Arroyo del Molino en los Baños de Popea

La lluvia que viene cayendo esta semana en Córdoba ha resucitado a los arroyos de la Sierra, que sufrían una estampa de sequía prolongada durante los últimos meses. En las últimas horas, el sonido del agua corriendo y la imagen de grandes caños naturales ha vuelto a darse gracias a los frentes lluviosos que atraviesan la provincia en estos días.

Desde este mismo viernes, día de Nochebuena -cuando solo hasta primeras horas de la mañana se llevaban acumulados más de 100 litros por metro cuadrado en puntos como La Jarosa, en la barriada de Santa María de Trassierra-, el arroyo Bejarano, el arroyo Molino y los Baños de Popea recobraban su imagen típica con el agua corriendo.

La estampa quedó grabada por los miembros del club ciclista Agacha el Lomo, que han compartido con Cordópolis el vídeo en el que se ve la vuelta a la vida de esta zona gracias al agua caída en estos días, lluvias que aún seguirán en las próximas horas.

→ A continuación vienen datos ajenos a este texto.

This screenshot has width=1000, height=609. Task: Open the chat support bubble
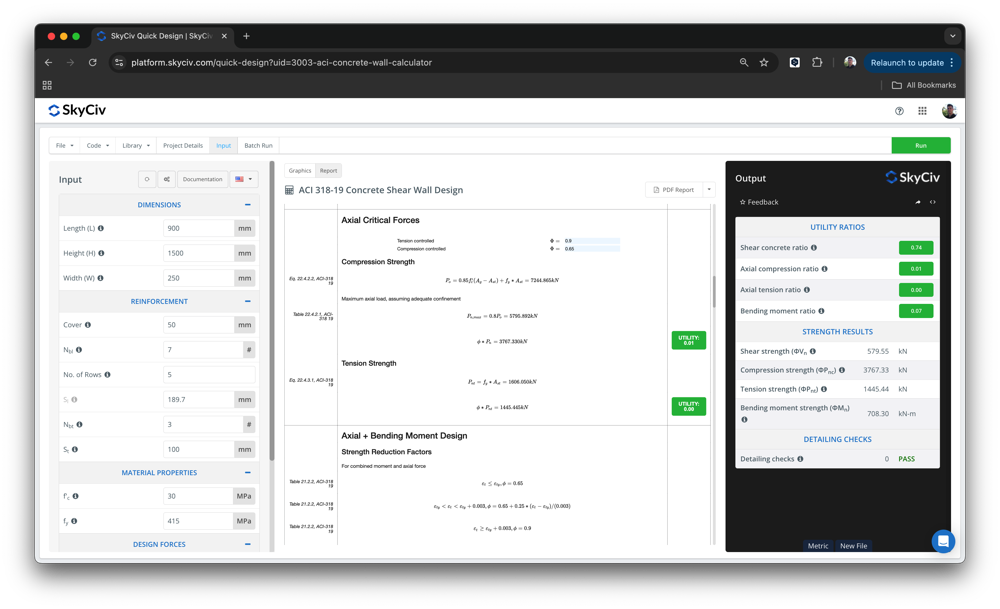[942, 541]
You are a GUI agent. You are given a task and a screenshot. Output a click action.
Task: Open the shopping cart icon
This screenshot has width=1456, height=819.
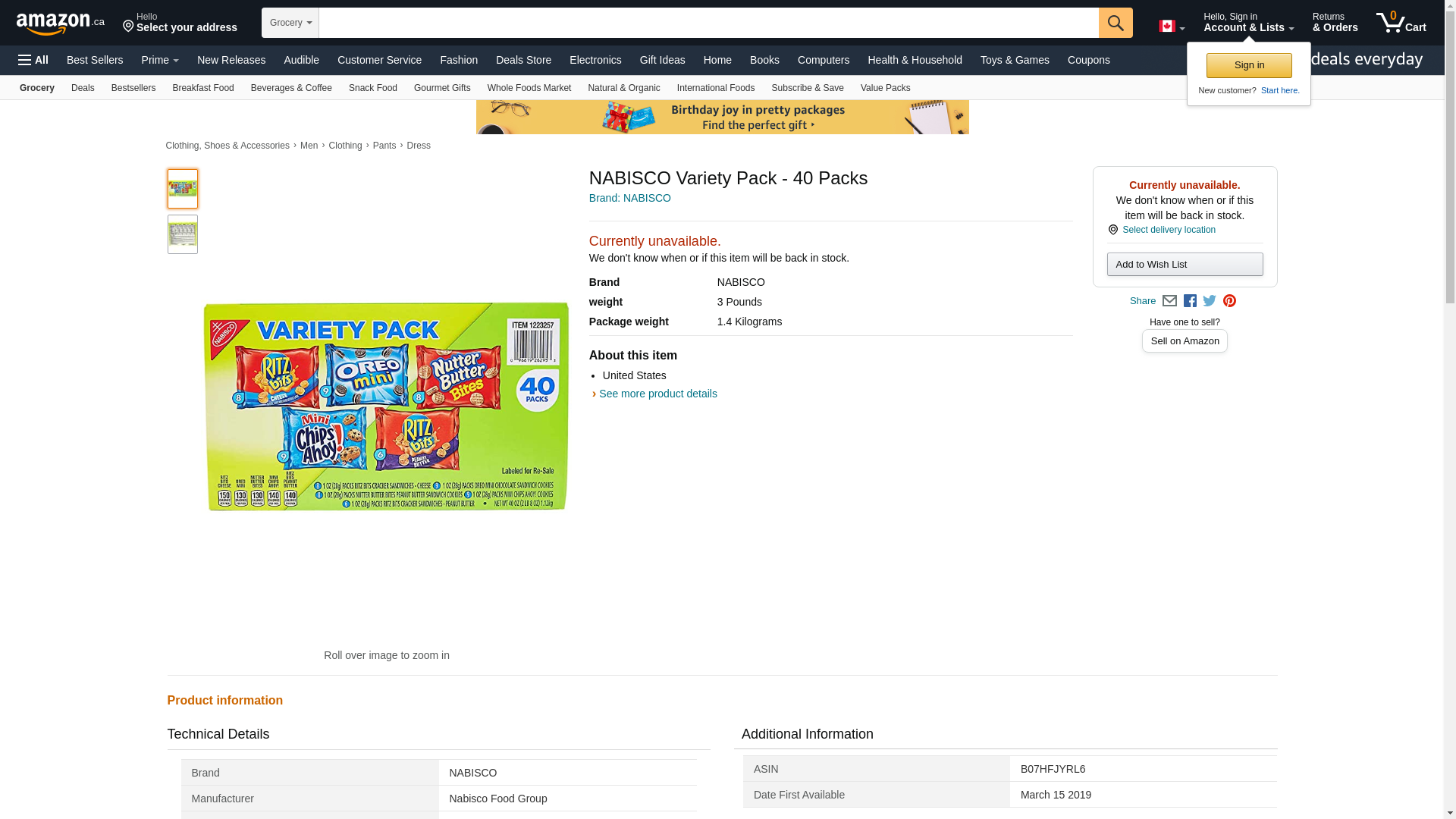pyautogui.click(x=1401, y=23)
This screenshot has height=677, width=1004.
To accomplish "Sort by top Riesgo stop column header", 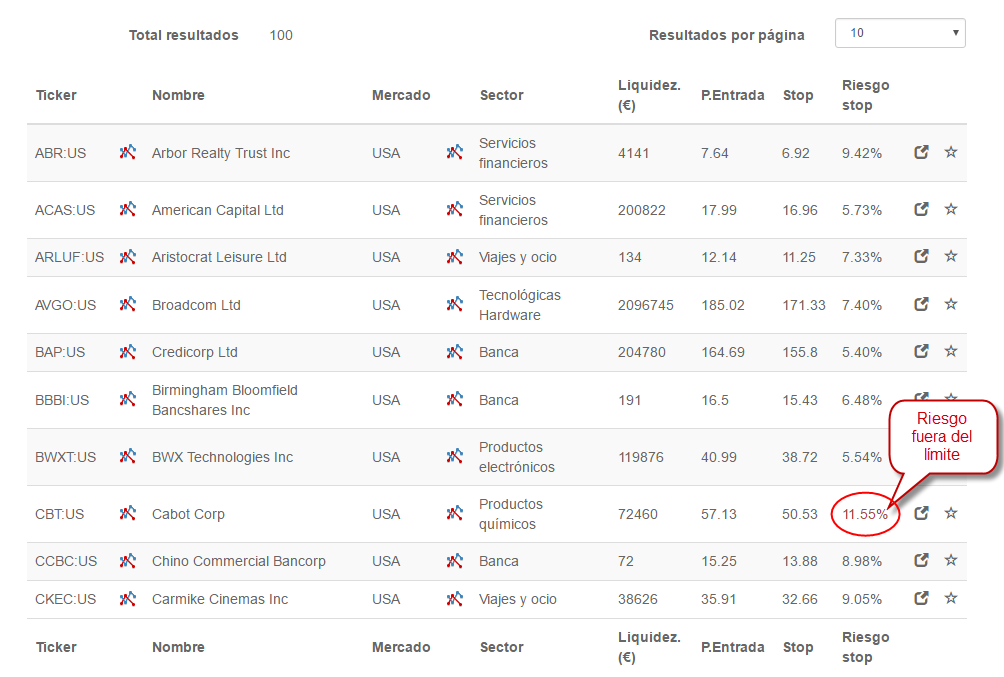I will pyautogui.click(x=866, y=95).
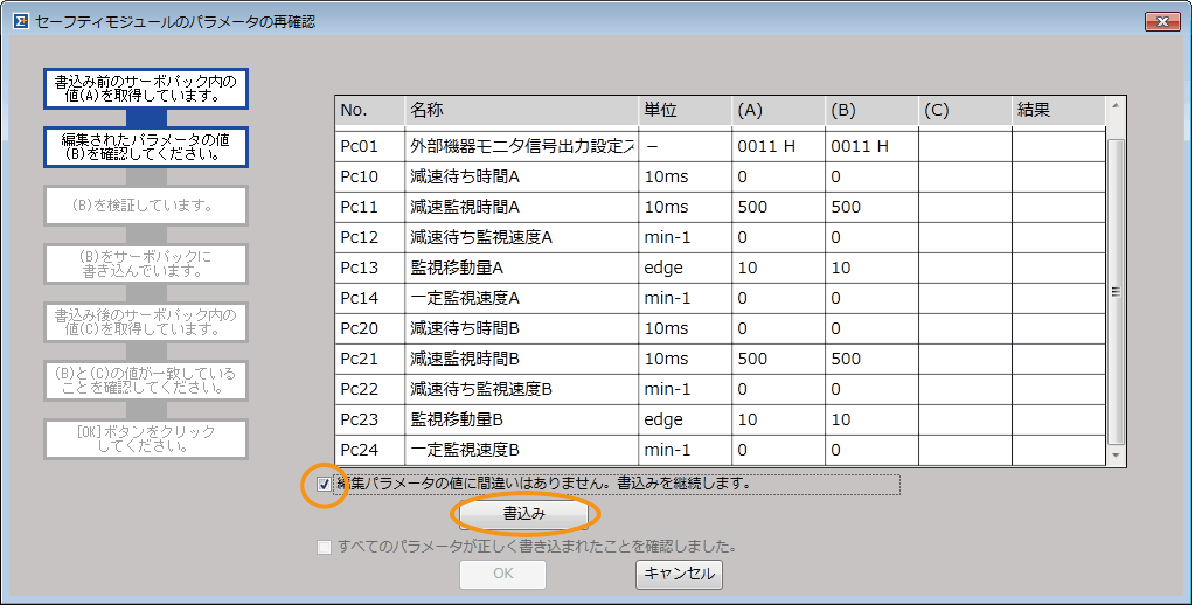Select the Pc24 一定監視速度B row
This screenshot has height=605, width=1192.
click(x=520, y=450)
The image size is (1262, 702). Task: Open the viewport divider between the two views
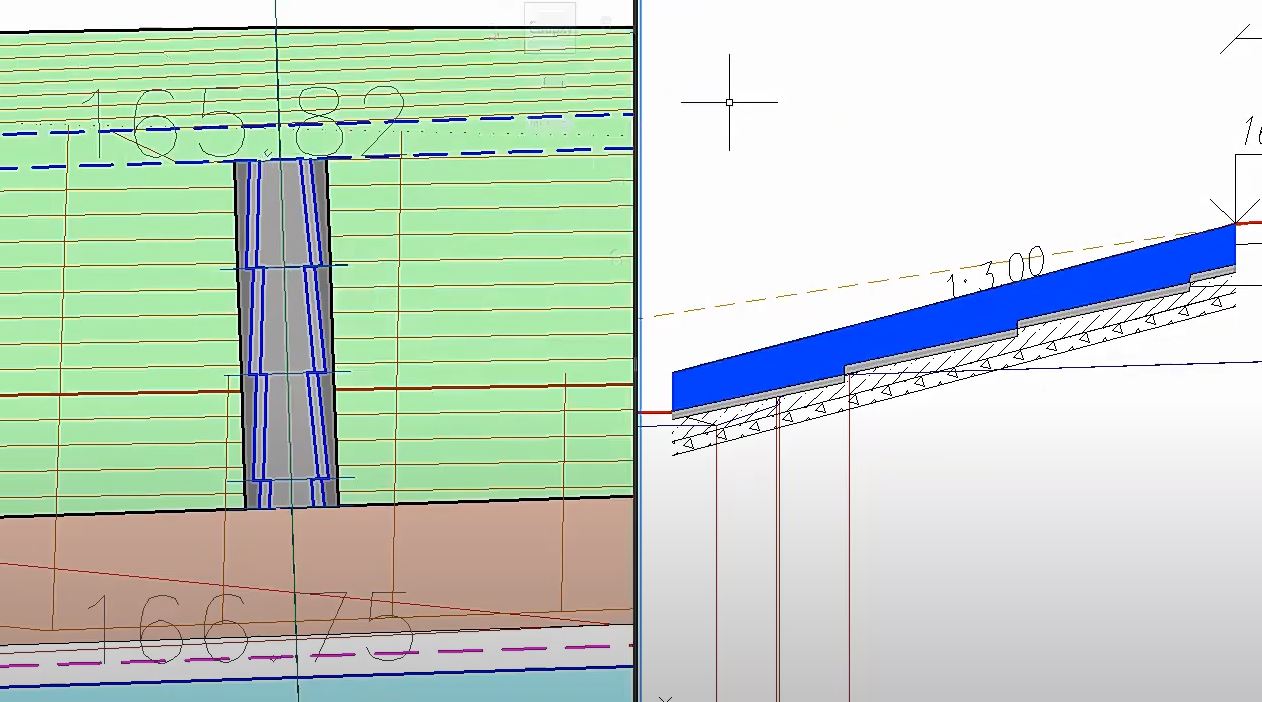[638, 350]
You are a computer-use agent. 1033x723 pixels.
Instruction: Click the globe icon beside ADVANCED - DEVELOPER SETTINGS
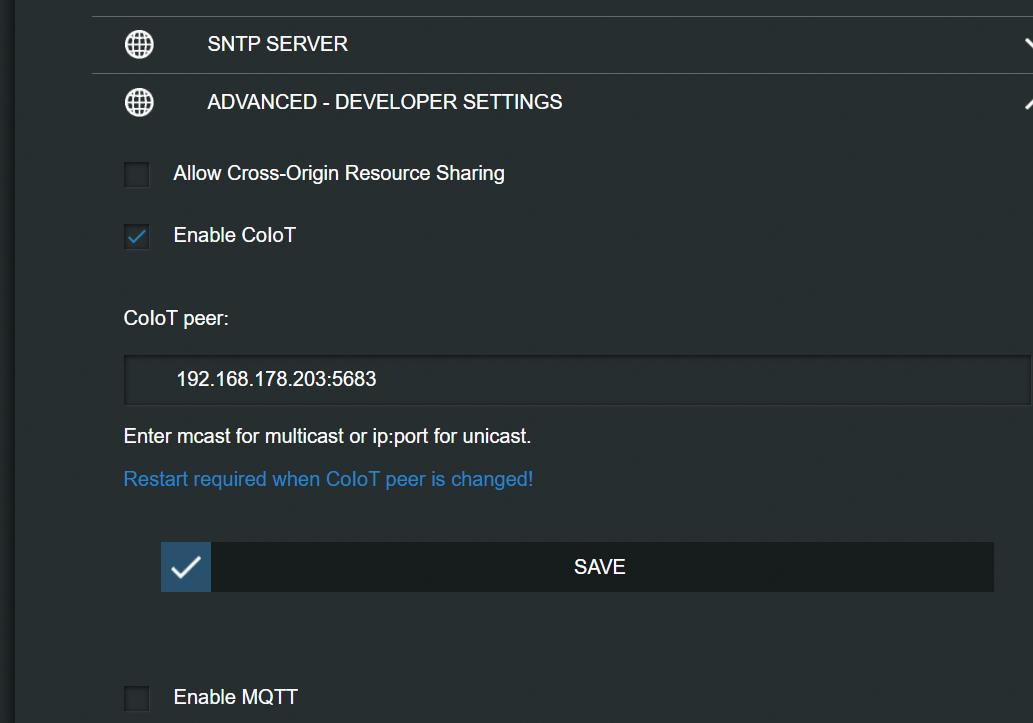point(139,102)
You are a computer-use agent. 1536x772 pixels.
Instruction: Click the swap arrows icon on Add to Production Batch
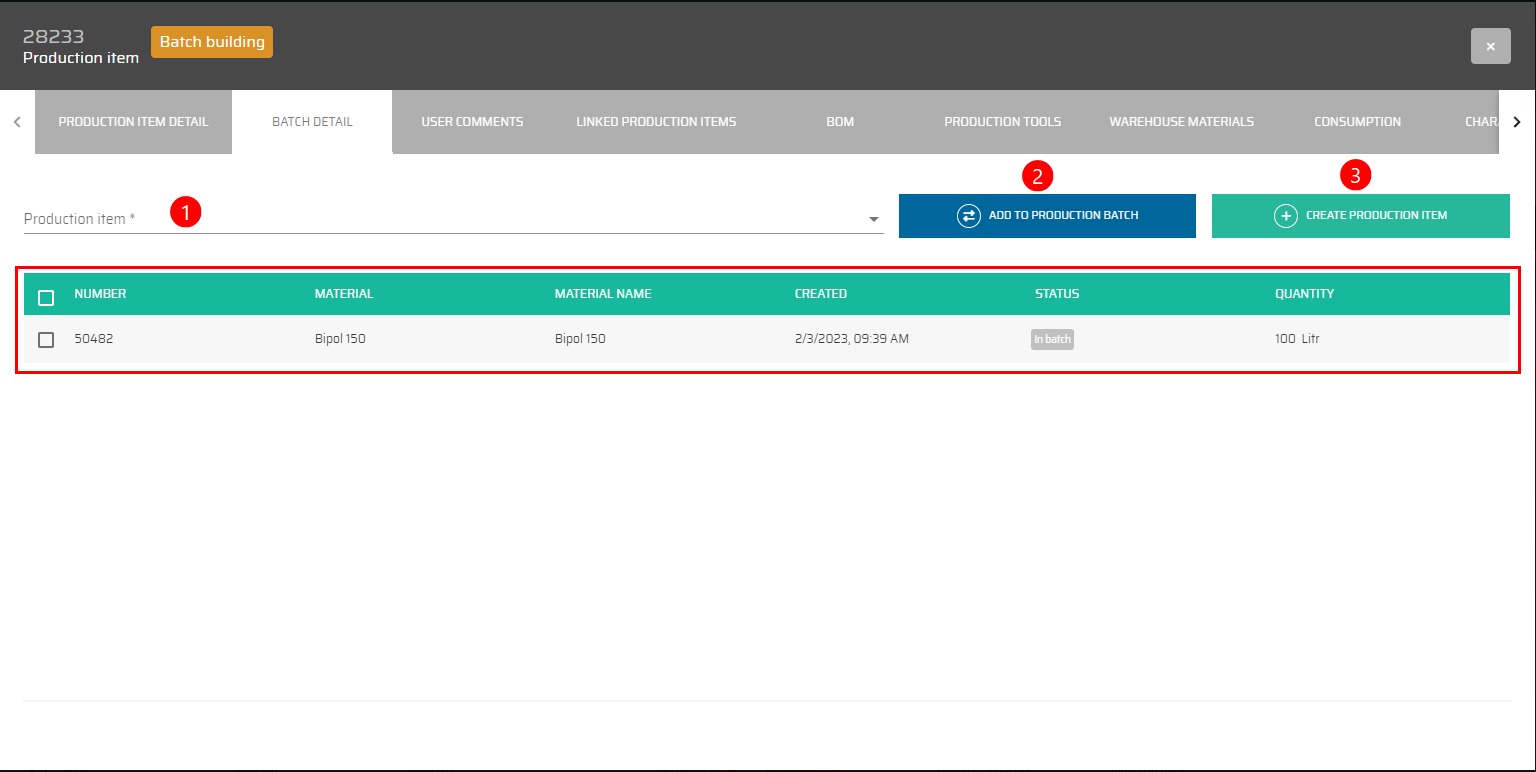point(968,216)
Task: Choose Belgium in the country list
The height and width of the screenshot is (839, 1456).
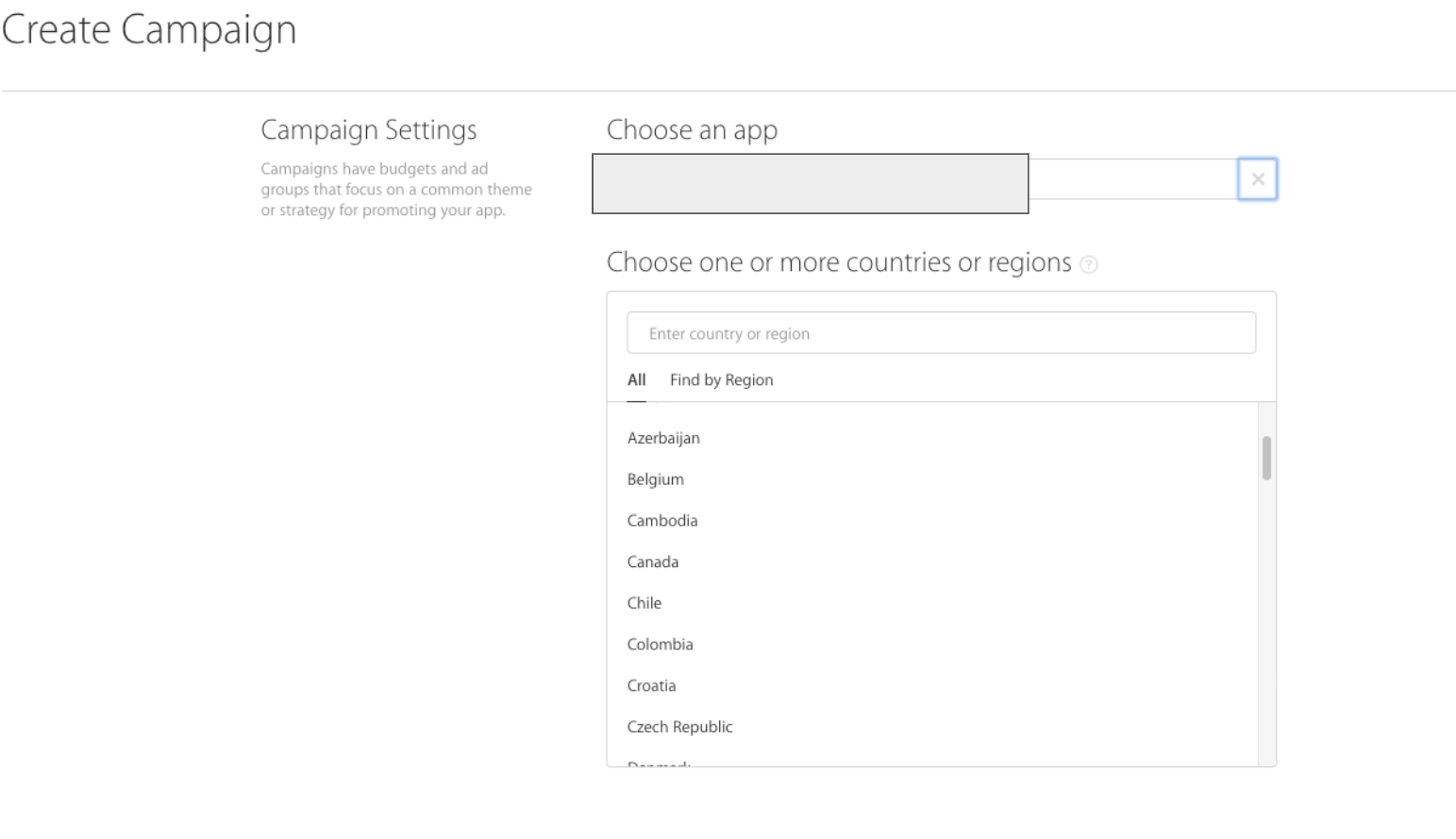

El arroyo Bejarano es sinónimo de vida para Córdoba. Su inagotable cauce era una de las fuentes de agua de la que ya bebían los habitantes de la Corduba romana. De ahí partía uno de los grandes acueductos de la ciudad patricia. Posteriormente, su caudalísimo venero alimentó los jardines de Medina Azahara. Y hasta hace un siglo, su cauce alimentaba molinos de grano para el pan que daba de comer a los cordobeses. Este verano pasado, por primera vez desde hace décadas, el cauce del Bejarano se secó completamente, signo de una anomalía extrema, ya que el Bejarano era especialmente caudaloso en primavera y verano gracias a los acuíferos que lo alimentaban.

El Bejarano está declarado como una reserva natural fluvial por parte del Ministerio de Medio Ambiente, por lo que su grado de protección es máximo. Su cauce tiene unos 11 kilómetros de longitud y su importancia también es literaria. Este arroyo es uno de los lugares míticos del grupo Cántico, el refugio natural al que acudían los poetas cordobeses cada vez que podían para huir de la ciudad.